Constantin, pour se rendre amy des chrestiens, fit dresser plusieurs croix : donc les chrestiens de ce tems-là aymoient que l'on dressast des croix. Et qui les avoit gardez d'en dresser jusques à ceste heure-là, au moins dedans leurs maysons et oratoires? et comme pouvoit sçavoir Constantin que la maniere de flatter les chrestiens estoit de dresser des croix, s'il n'eust cogneu qu'ils en avoient dressé auparavant, et les honnoroient?

Pour vray, les reformateurs n'eussent pas esté amys de ces anciens fidelles, ny leur doctrine jugée chrestienne, puisqu'ils abattent leurs croix, et taschent de persuader que « C'est une corruption d'en >> avoir introduict l'usage, et que c'est encore plus mal fait de le >> retenir. Ce sont les parolles mesmes du traitteur.

Et s'il est vray, comme sans doubte il est, ce qu'il dit ailleurs, rapporté de sainct Gregoire Nazianzene, Que la verité n'est point » verité, si elle ne l'est du tout, et qu'une pierre precieuse perd » son prix à cause d'une seule tare, ou d'une seule paille; la doctrine chrestienne n'aura plus esté pure du tems de Constantin, selon l'opinion de cest homme, puisque les chrestiens desiroient et se playsoient que l'on portast des croix, qui est une corruption, levain et doctrine erronée à son dire.

Ce n'est pas peu, à mon advis, d'avoir gaigné ceste confession sur les ennemys des croix, que les chrestiens, il y a treize cens ans, aymoient et desiroient que l'on dressast des croix et ne sçay

comme on pourra appoincter ce traitteur avec Calvin et les autres novateurs; car luy dit, d'un costé, que du tems de Constantin il y avoit corruption en l'Eglise, et Calvin avec les autres tiennent que l'Eglise a esté pure jusques presque au tems de Gregoire le Grand. Car Calvin, parlant de sainct Irenée, Tertullien, Origene, et sainct Augustin, dit : « Que c'estoit une chose notoire et sans doubte, que ⚫ depuis l'aage des Apostres jusques à leur tems, il ne s'estoit fait » aucun changement de la doctrine, ny à Rome, ny aux autres villes. » Et le traitteur mesme (ne sçachant bonnement ce qu'il fait) parlant du tems de sainct Gregoire, et reprenant la simplícité des chrestiens d'alors, il dit, « Que leurs yeux commençoient fort » à se ternir, et à ne voir plus gueres clair au servir de Dieu.»

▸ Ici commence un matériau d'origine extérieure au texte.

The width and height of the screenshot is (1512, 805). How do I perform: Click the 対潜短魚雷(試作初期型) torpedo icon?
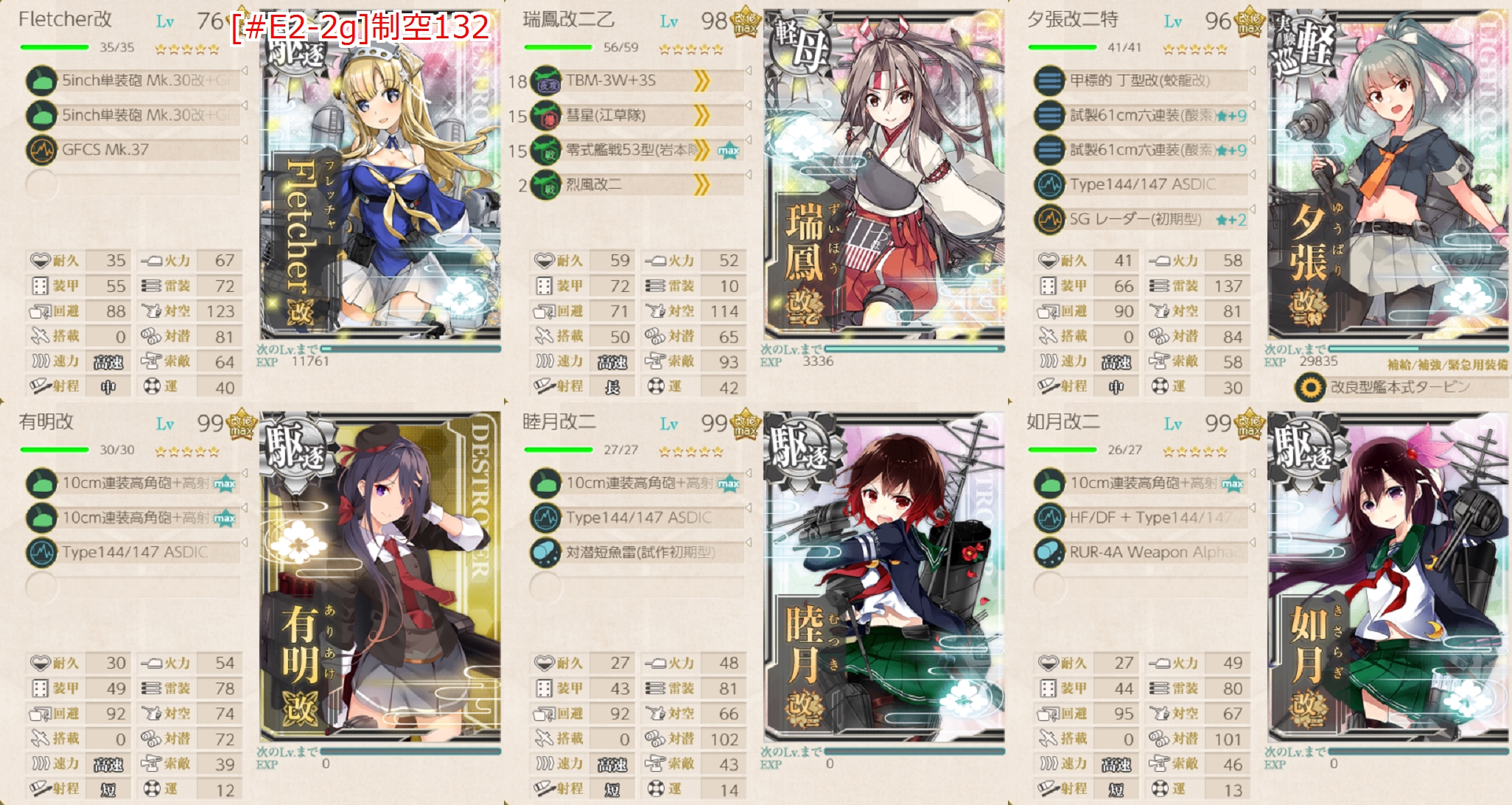[546, 553]
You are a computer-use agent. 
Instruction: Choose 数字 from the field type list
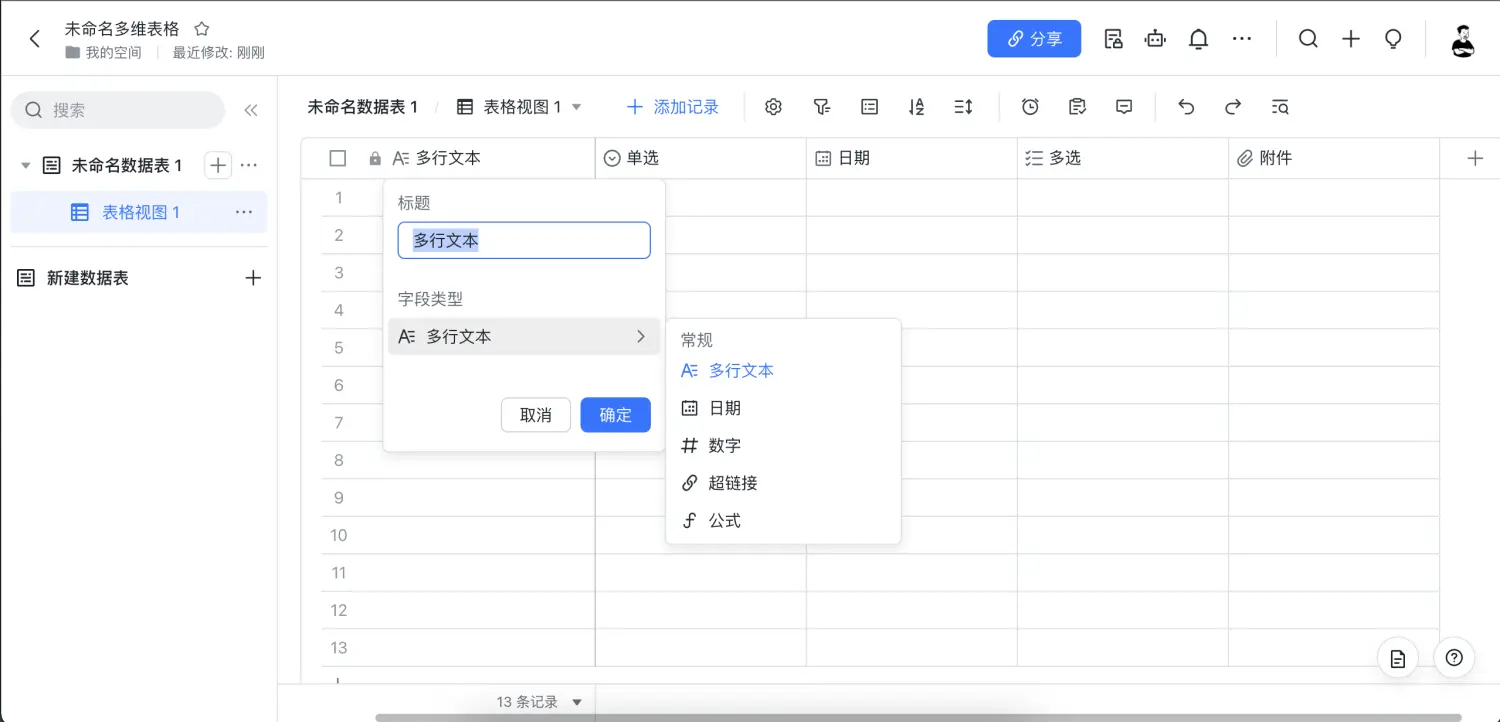(724, 446)
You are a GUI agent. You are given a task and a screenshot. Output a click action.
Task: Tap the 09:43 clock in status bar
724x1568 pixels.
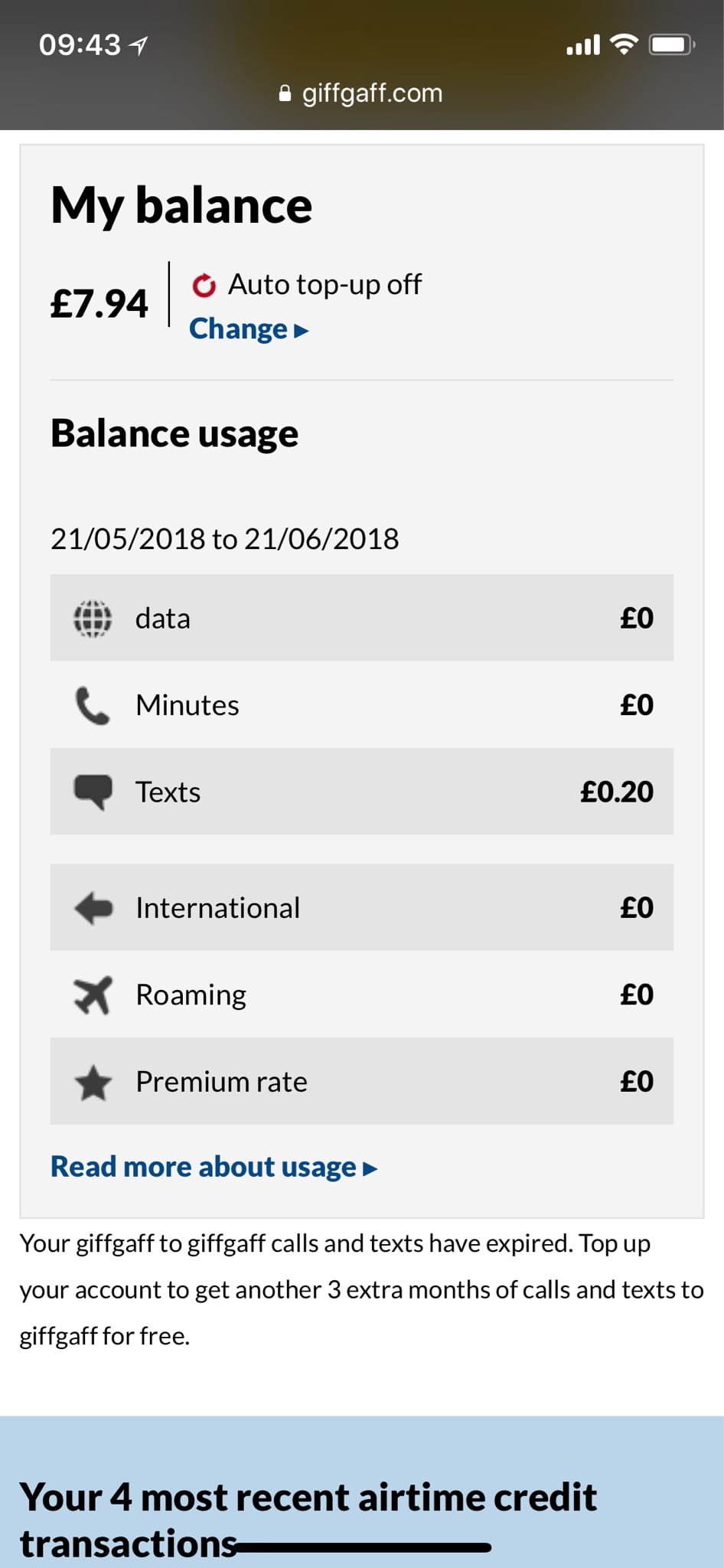pyautogui.click(x=80, y=44)
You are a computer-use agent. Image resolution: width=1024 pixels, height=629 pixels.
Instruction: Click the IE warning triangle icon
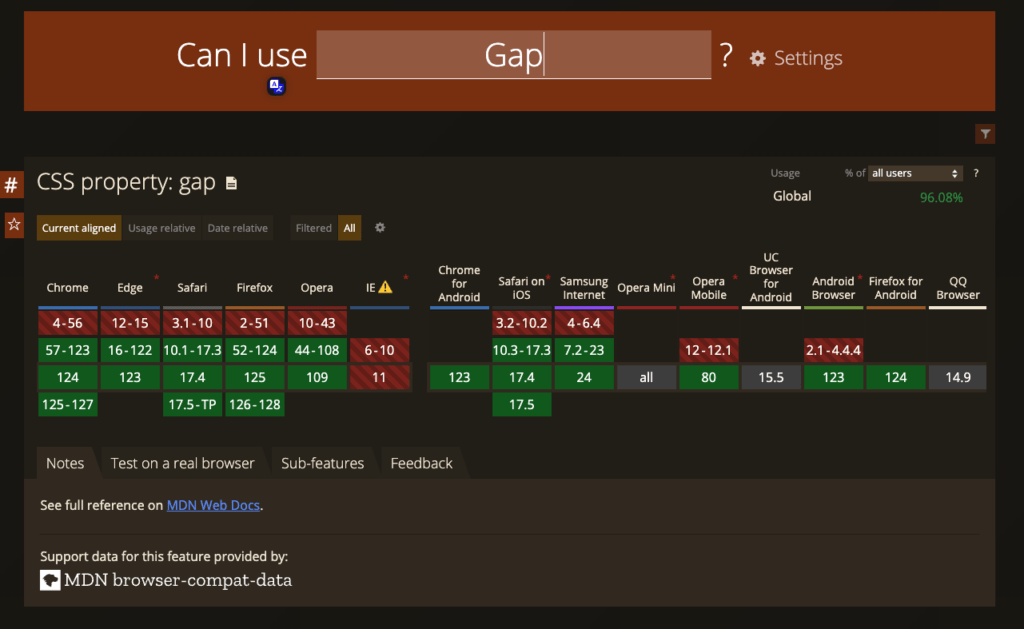[385, 288]
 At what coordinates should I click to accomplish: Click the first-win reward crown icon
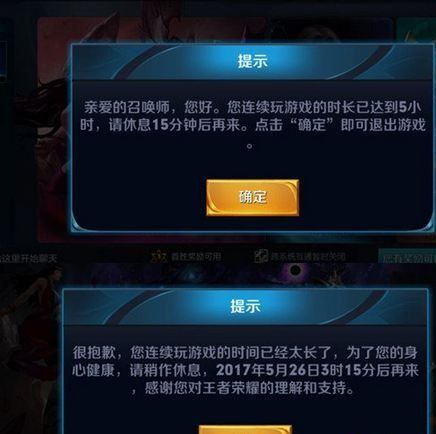coord(159,257)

Voyez-vous comme il rapporte le commencement de leur pretendue corruption de la doctrine chrestienne au tems de sainct Gregoire et neantmoins, quant à la croix, il l'a rapportée aux chrestiens qui vivoient du tems de Constantín le Grand, lesquels il fait (et c'est la verité) grands amateurs de l'erection des croix, que puis apres il appelle corruption. Enfin, à ce que je voy, ils confesseront tantost que c'est du tems des Apostres que nostre Eglise a commencé.

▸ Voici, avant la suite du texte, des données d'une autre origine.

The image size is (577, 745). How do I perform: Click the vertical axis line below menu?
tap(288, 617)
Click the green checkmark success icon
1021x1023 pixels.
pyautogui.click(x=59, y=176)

J'ay donc preuvé non-seulement que ce traitteur est ignorant d'avoir dit que Constantin estoit le premier qui avoit dressé des croix en matiere subsistante, mais encore que l'erection des croix a esté prattiquée par les plus anciens chrestiens; car nous n'avons gueres de plus anciens autheurs que Justin et Tertullien.

Encore diray-je que de la memoire de nos Peres, environ l'an mil cinq cent quarante-six l'on treuva pres de Meliapor, en une petite colline, sur laquelle on dit que les barbares tuerent sainct Thomas l'apostre, une croix tres-ancienne, incisée sur une pierre carrée arrousée de gouttes de sang, sur le sommet de laquelle il y avoit une colombe. Elle estoit enfermée dedans un cercueil de pierre, sur lequel il y avoit certaine ancienne escriture gravée, laquelle, au rapport des plus experts brachmanes, continuoit le martyre du sainct apostre; et entre autres qu'il mourut baysant ceste croix-là, ce que mesme les gouttes de sang tesmoignent.

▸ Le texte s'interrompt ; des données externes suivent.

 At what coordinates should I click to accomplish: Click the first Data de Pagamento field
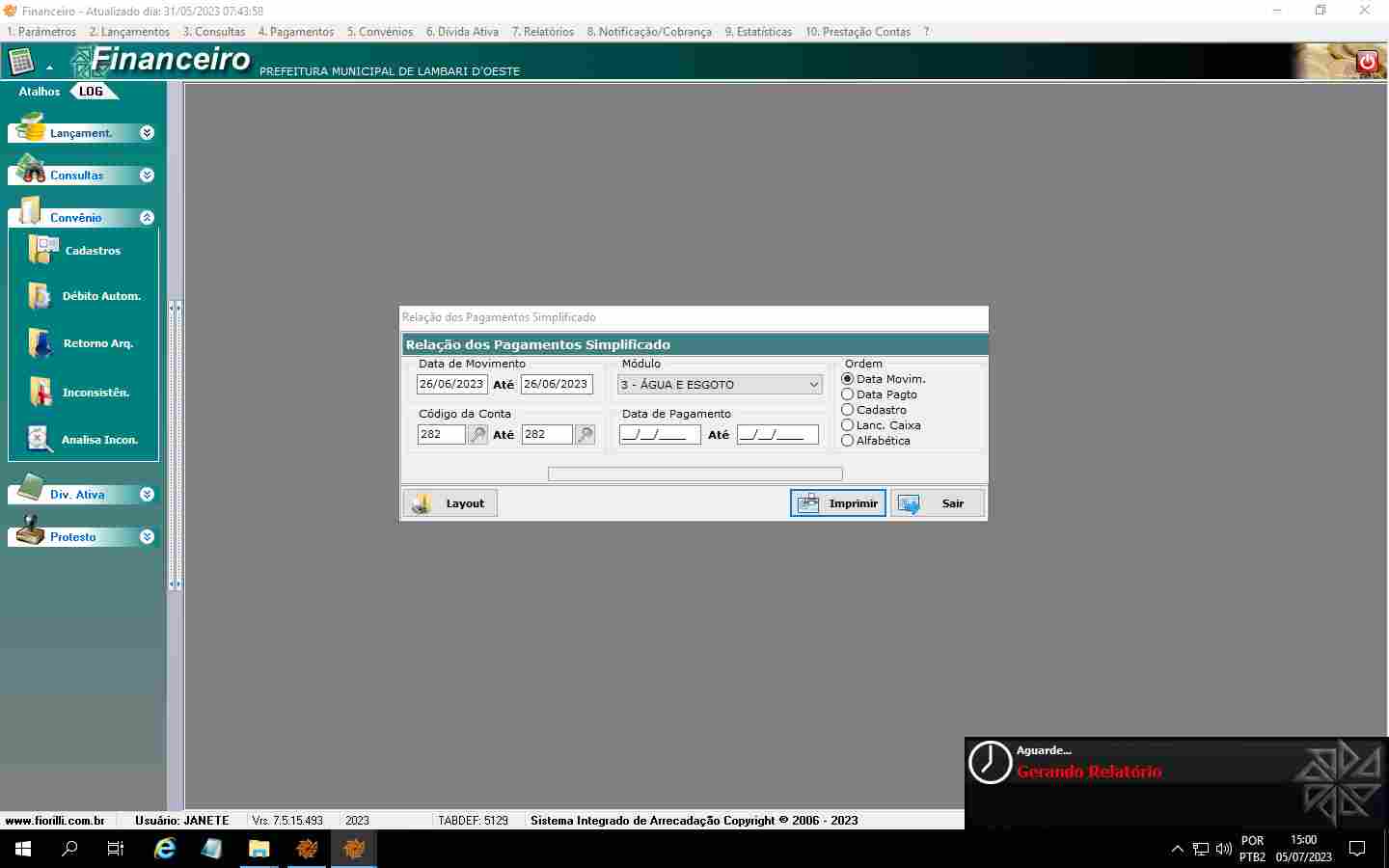[660, 435]
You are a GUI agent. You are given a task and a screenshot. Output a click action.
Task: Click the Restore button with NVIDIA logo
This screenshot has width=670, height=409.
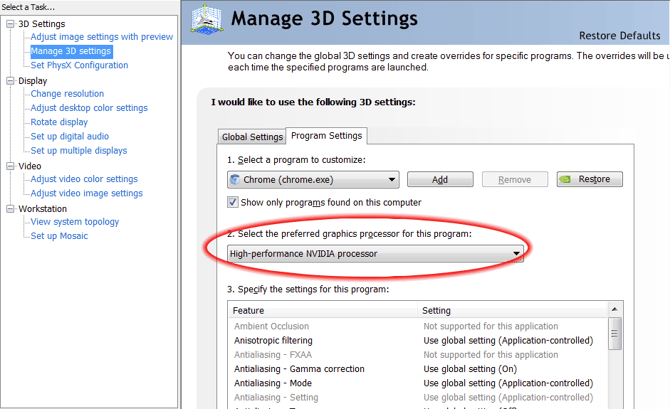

Ceste croix ayant esté mise dans une chapelle que les Portugais edifierent en ce mesme lieu, toutes les années, environ la feste de sainct Thomas, ainsi que l'on commence à lire l'Evangile de la saincte messe, elle commence à suer le sang à grosses gouttes, et change de couleur, paslissant, puis noircissant, et apres se rendant bleue celeste, et tres-aggreable à voir, revient enfin à sa naturelle couleur, à mésme que l'on a achevé le sainct office. Que s'il est arrivé en quelques années que ce miracle ne se soit point fait, les habitans de ces contrées, enseignez par l'experience, se tiennent pour menacez de quelque grand inconvenient.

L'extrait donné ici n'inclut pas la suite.